Work through to understand each step. Use Google and an LLM to help you

In [None]:
# ✅ Step 0: Install required libraries (only run once in Colab)
!pip install datasets -U transformers

In [None]:
# ✅ Step 1: Imports
from datasets import load_dataset
from transformers import BertTokenizer, BertForSequenceClassification, Trainer, TrainingArguments
import torch
import numpy as np
from sklearn.metrics import accuracy_score

In [None]:
# ✅ Step 2: Load the IMDB dataset and take a small subset for quick training
dataset = load_dataset("imdb", split={"train": "train[:2000]", "test": "test[:1000]"})
small_train = dataset["train"]
small_test = dataset["test"]

In [None]:
# ✅ Step 3: Load tokenizer
tokenizer = BertTokenizer.from_pretrained("bert-base-uncased")

In [None]:
# ✅ Step 4: Tokenise text
def tokenize(batch):
    return tokenizer(batch["text"], padding="max_length", truncation=True, max_length=512)

train_enc = small_train.map(tokenize, batched=True)
test_enc = small_test.map(tokenize, batched=True)

In [None]:
# ✅ Step 5: Set PyTorch format
train_enc.set_format("torch", columns=["input_ids", "attention_mask", "label"])
test_enc.set_format("torch", columns=["input_ids", "attention_mask", "label"])

In [None]:
# ✅ Step 6: Load model
model = BertForSequenceClassification.from_pretrained("bert-base-uncased", num_labels=2)

In [None]:
# ✅ Step 7: Define metrics
def compute_metrics(eval_pred):
    logits, labels = eval_pred
    predictions = np.argmax(logits, axis=-1)
    return {"accuracy": accuracy_score(labels, predictions)}

In [None]:
# ✅ Step 8: Training arguments (tuned for Colab + T4 GPU)
training_args = TrainingArguments(
    output_dir="./bert-imdb",
    per_device_train_batch_size=8,
    per_device_eval_batch_size=8,
    num_train_epochs=2,
    eval_strategy="epoch",
    save_strategy="no",
    logging_steps=10,
    logging_dir="./logs",
    load_best_model_at_end=False,
    report_to="none",  # turn off wandb
)

In [None]:
# ✅ Step 9: Train
trainer = Trainer(
    model=model,
    args=training_args,
    train_dataset=train_enc,
    eval_dataset=test_enc,
    compute_metrics=compute_metrics,
)

trainer.train()

In [None]:
import torch

# after trainer.train()
device = torch.device("cuda" if torch.cuda.is_available() else "cpu")
model.to(device)

In [None]:
# ✅ Step 10: Evaluate
metrics = trainer.evaluate()
print("✅ Test Accuracy:", metrics["eval_accuracy"])

In [None]:
# ✅ Step 11: Make a predictive function
def predict_sentiment(text):
    # Tokenise and immediately move tensors to the same device as model
    inputs = tokenizer(
        text,
        return_tensors="pt",
        truncation=True,
        padding=True,
        max_length=512
    ).to(device)

    model.eval()
    with torch.no_grad():
        outputs = model(**inputs)
        logits = outputs.logits
        probs = torch.nn.functional.softmax(logits, dim=-1)
        pred = torch.argmax(probs, dim=1).item()
        confidence = probs[0, pred].item()

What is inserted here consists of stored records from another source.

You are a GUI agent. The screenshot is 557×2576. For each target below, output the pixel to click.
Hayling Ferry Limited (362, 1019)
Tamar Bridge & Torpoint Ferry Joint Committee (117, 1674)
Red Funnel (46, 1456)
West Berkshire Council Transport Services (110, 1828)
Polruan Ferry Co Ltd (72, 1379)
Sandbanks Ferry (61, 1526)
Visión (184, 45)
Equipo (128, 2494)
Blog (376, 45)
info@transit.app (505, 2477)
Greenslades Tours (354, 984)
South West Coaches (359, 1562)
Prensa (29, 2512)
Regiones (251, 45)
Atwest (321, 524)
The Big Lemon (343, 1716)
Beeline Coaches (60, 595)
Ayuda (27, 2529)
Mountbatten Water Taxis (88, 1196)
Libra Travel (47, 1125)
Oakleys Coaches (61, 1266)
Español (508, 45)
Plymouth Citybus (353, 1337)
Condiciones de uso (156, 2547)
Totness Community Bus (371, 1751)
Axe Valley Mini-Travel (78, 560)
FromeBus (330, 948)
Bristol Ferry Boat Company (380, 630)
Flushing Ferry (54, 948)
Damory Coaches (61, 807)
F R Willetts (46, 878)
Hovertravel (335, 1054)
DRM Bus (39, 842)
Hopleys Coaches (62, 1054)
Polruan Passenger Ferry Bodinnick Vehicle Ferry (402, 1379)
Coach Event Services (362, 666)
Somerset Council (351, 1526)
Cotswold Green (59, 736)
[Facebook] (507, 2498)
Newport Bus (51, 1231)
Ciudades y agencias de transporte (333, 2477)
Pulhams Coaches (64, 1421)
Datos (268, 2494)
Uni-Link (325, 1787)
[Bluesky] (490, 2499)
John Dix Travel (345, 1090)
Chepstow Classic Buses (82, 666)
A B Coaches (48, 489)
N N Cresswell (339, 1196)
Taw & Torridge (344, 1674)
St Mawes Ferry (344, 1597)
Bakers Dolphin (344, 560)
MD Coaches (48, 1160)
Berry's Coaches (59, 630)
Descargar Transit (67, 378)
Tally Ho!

    sentiment = "👍 Positive" if pred == 1 else "👎 Negative"
    print(f"Sentiment: {sentiment} ({confidence:.2%} confidence)")

In [None]:
predict_sentiment("I loved the movie.")
predict_sentiment("It was boring, slow, and way too long. I wouldn't recommend it.")



---



---



---



Well done for getting to the end of this Notebook!

How was the performance of the model?

Maybe you can spot the error that causes the performance to be low... Easily fixed!